Anthony Downs, el economista texano autor de la Teoría Económica de la Democracia, precursor de la teoría espacial del voto y el teorema del votante medio, ofrece un provocador modelo para, aplicando la racionalidad económica, tratar de interpretar los movimientos y prioridades de la opinión pública. Se trata del Issue Attention Cycle o Ciclo de la atención pública. La idea central del modelo de Downs (Up and Down with the Ecology, National Affairs, 1972) se basa en que nuestra preocupación por los problemas públicos, en este caso la ecología, viene condicionada, de manera inversamente proporcional, por los costes que las soluciones imponen en nuestra vida diaria. A mayores costes directos, menos interés o, si lo prefieren, más disposición a desentenderse.

Según Downs, los problemas públicos rotan entre cinco estados posibles: preproblema, alarma y euforia resolutoria, consciencia de los costes, desinterés gradual y postproblema. Asumiendo las limitaciones y fundadas críticas recibidas por el modelo, veamos cómo puede ayudar a entender el desconcertante caso de la preocupación por el cambio climático.

 

Durante los setenta y ochenta, la ecología irrumpió con fuerza en la agenda pública. Todos sabíamos que algo iba mal con los plásticos, con las lluvias ácidas, con los vertidos radiactivos en la Fosa Atlántica, con el efecto invernadero o con el fenómeno del Niño. Además de ser buenos, no estaba muy claro qué convenía hacer exactamente pero todos nos sentimos ecologistas, porque nadie quiere vivir en el mundo de Blade Runner o puede identificarse con los apaleadores de focas o los crueles balleneros japoneses o escandinavos.
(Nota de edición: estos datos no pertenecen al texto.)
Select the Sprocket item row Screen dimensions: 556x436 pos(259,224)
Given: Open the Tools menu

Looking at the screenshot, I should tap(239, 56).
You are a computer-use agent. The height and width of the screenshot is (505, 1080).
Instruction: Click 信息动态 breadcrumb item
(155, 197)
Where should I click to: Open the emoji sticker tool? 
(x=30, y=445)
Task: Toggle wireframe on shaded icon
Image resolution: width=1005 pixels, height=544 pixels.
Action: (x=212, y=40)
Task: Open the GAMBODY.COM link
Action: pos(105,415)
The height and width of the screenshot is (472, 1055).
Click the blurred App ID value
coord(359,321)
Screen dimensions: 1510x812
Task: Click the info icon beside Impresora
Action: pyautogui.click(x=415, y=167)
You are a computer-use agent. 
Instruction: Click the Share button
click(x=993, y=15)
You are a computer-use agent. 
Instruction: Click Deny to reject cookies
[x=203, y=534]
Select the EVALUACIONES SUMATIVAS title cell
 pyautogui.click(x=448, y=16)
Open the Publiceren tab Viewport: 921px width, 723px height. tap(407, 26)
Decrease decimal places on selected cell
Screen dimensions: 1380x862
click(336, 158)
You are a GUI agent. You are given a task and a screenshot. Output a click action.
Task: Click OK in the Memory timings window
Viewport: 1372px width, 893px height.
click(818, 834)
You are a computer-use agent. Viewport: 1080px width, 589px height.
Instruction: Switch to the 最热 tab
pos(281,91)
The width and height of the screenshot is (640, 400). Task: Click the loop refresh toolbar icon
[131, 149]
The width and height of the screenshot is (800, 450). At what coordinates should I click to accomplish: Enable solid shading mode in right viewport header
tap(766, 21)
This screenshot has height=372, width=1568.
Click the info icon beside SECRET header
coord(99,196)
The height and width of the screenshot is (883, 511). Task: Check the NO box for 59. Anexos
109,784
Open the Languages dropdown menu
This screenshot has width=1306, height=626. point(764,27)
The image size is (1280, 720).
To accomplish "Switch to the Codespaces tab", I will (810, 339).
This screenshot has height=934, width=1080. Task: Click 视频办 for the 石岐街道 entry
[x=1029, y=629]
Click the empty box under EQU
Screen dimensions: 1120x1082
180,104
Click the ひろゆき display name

El cambio de siglo encendió las alarmas y movió la cuestión climática hacia la euforia resolutiva. Una serie de crisis y eventos dramáticos hicieron a nuestras sociedades comportarse como el capitán Renault en Casablanca: indignarse porque aquí se juega mientras recoge sus ganancias. Islas de plástico en el mar, inundaciones, Fukushima o que los científicos pusieran fecha a la irreversibilidad del cambio climático, impulsaron la idea de que había que arreglarlo ya y habría de solucionarse antes de 2020, o 2030, 2040 o, como mucho, 2050. Las agendas públicas comenzaron a incluir, despacio y con objetivos timoratos, políticas y acciones que implicaban cambios estructurales, nuevos repartos de costes y beneficios, incómodas y costosas modificaciones de nuestros hábitos y costumbres de vida.

La Gran Recesión de 2007 disparó aún más esos costes y ralentizó aún más las prioridades. Todos somos ecologistas y hay que hacer algo ya, pero lo del carbón destruye puestos de trabajo, Madrid Central parece un exceso que no sirve para mucho, lo de las bolsas de plástico resulta muy incómodo; en realidad, usar combustibles fósiles es lo mejor para el planeta y dónde está el problema si he pagado para poder contaminar. Por no enumerar las continuas campañas de desprestigio de cualquier discurso o personaje que insista más de lo debido en la agenda climática.

La cumbre del Clima llega a Madrid con la agenda climática en riesgo de deslizarse entre la creciente frustración y confusión de la opinión pública y su gradual desinterés hacia la etapa durmiente del postproblema. Todos sabemos que es grave, que deberíamos hacer algo que marque la diferencia y que es urgente. Con las crisis y eventos mediáticos que surgen, nos activamos brevemente para dejar constancia de la preocupación y la disposición a hacer lo que haga falta, pero sin exagerar ni pasarse. Seremos los primeros cuando haya soluciones disponibles que no resulten tan gravosas o no nos obliguen a dejar de hacer esas cosas, que ya sabemos que son malas para el planeta pero que nos gustan tanto; nuestros gobiernos, por supuesto, también los primeros.